Why should we assume that it measures just KH?
Do we really know the answer?
Is that really a safe assumption or not?

How can we safely say and assume that there is no other influence given that according to the pH/KH chart, some aquarists supposedly have 100-200ppm of CO2 and healthy fish and plants?

While others have issues at 40 ppm?

In both cases, teh pH probe was calibrated. So that 1/2 of the issue has been resolved. But even there, acids can influence the pH and not influence KH.

There are other things than bicarbonate that influence alkalinity. Test kits measure total alkalinity, not just bicarbonate. Seachem makes a few test kits for Borate and other alkalinity for marine systems, but few are available for hydroxide alkalinity etc.

The way to measure the non carbonate fraction in a sample is indirect:
You make a reference sample using sodium Carbonate only + DI water.

You compare the reading ppms to that of the unknown sample.
Did it take more acid to tritrate the sample than the reference sample?

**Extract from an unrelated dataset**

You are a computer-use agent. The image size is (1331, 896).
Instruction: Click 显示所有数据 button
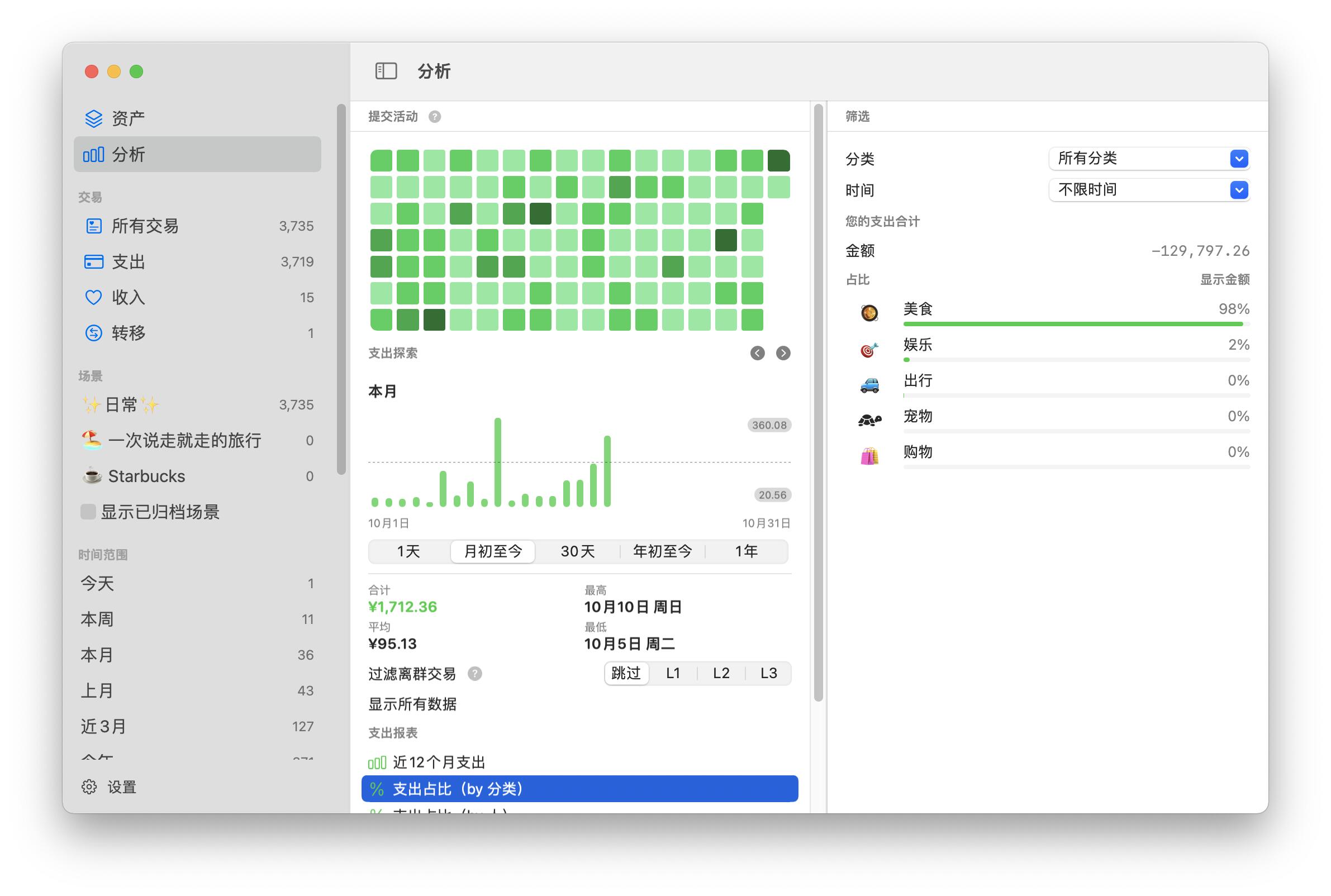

If so, then the remainder is non carbonate alkalinity.

Note: adding more non carbonate alkalinity gives you less CO2 ppms than the pH/KH table would have predicted.

Also, adding peat or other weak acids also gives you less CO2 ppms than you would have predicted as well.

So in both cases= poor CO2= algae and other plant issues.

Some folks also reduce their surface movement down way too much, more is better, then they can simply add a bit more CO2 to make up for the loss. this adds good current and mixing as well as reduce addign too much CO2 and adds importantly O2.

Do not rely solely on plants alone for O2.
Bad idea.

CO2 is easy to add more.

Many add less CO2 or cannot measure it well and then think it's their nutrients giving them issues and spend sometimes years fiddling with that.

So this is a classic example/s why correlation does not = cause.